• Problem description
Exactly and without additions, transcribe the line that contains "كيفية (إرشادات) [button] (446, 51)" and every line after it in the data.

Saved entries
■ ■ ■ ■ ■

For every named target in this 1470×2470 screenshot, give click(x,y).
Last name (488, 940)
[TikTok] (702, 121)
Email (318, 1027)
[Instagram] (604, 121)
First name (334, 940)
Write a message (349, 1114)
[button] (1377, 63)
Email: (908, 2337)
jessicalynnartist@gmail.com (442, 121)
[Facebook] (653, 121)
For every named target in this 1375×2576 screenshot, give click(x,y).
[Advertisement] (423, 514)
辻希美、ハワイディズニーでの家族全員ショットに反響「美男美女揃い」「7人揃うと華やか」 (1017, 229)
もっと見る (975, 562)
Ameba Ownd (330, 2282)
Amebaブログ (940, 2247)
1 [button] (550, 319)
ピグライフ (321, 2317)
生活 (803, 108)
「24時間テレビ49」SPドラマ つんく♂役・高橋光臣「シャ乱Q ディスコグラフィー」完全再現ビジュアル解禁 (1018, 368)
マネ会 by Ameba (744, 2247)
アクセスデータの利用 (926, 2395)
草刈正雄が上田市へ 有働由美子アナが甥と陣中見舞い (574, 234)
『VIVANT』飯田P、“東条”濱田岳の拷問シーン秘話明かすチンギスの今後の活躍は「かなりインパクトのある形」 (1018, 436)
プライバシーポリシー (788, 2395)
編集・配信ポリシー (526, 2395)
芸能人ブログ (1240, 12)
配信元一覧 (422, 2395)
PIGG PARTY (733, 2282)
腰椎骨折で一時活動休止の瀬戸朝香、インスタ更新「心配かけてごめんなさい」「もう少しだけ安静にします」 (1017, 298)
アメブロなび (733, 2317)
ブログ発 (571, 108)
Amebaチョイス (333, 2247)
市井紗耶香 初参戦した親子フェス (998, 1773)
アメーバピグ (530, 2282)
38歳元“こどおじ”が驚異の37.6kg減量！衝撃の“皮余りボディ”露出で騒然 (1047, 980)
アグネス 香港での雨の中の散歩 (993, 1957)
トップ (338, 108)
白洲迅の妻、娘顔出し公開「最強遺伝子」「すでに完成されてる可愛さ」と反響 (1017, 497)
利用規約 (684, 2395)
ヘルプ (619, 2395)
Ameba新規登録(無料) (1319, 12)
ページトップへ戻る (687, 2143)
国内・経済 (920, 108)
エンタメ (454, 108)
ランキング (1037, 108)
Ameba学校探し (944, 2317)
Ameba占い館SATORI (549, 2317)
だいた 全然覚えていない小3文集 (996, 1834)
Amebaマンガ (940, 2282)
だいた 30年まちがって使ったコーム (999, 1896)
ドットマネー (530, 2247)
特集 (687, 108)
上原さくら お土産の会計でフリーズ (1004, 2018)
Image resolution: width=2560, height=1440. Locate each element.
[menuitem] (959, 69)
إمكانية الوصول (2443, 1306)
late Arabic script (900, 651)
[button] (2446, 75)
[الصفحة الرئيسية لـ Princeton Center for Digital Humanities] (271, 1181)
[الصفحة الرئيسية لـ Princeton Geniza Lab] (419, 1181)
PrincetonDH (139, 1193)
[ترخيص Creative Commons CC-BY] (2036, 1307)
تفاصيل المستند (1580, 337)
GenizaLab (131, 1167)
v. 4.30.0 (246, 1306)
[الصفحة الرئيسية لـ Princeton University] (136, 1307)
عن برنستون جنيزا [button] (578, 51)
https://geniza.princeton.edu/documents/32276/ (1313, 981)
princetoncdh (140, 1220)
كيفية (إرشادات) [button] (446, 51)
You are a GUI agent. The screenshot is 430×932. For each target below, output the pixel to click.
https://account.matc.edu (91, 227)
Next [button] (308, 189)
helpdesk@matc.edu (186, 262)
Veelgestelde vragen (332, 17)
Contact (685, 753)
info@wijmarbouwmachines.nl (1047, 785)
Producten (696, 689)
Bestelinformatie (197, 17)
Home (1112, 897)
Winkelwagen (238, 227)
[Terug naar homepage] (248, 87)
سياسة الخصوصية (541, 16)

■ ■ ■ ■ ■

• Answer area
كيفية (إرشادات) [button] (446, 51)
You are a GUI agent. The screenshot is 430×932. For each target below, output the pixel to click.
https://account.matc.edu (91, 227)
Next [button] (308, 189)
helpdesk@matc.edu (186, 262)
Veelgestelde vragen (332, 17)
Contact (685, 753)
info@wijmarbouwmachines.nl (1047, 785)
Producten (696, 689)
Bestelinformatie (197, 17)
Home (1112, 897)
Winkelwagen (238, 227)
[Terug naar homepage] (248, 87)
سياسة الخصوصية (541, 16)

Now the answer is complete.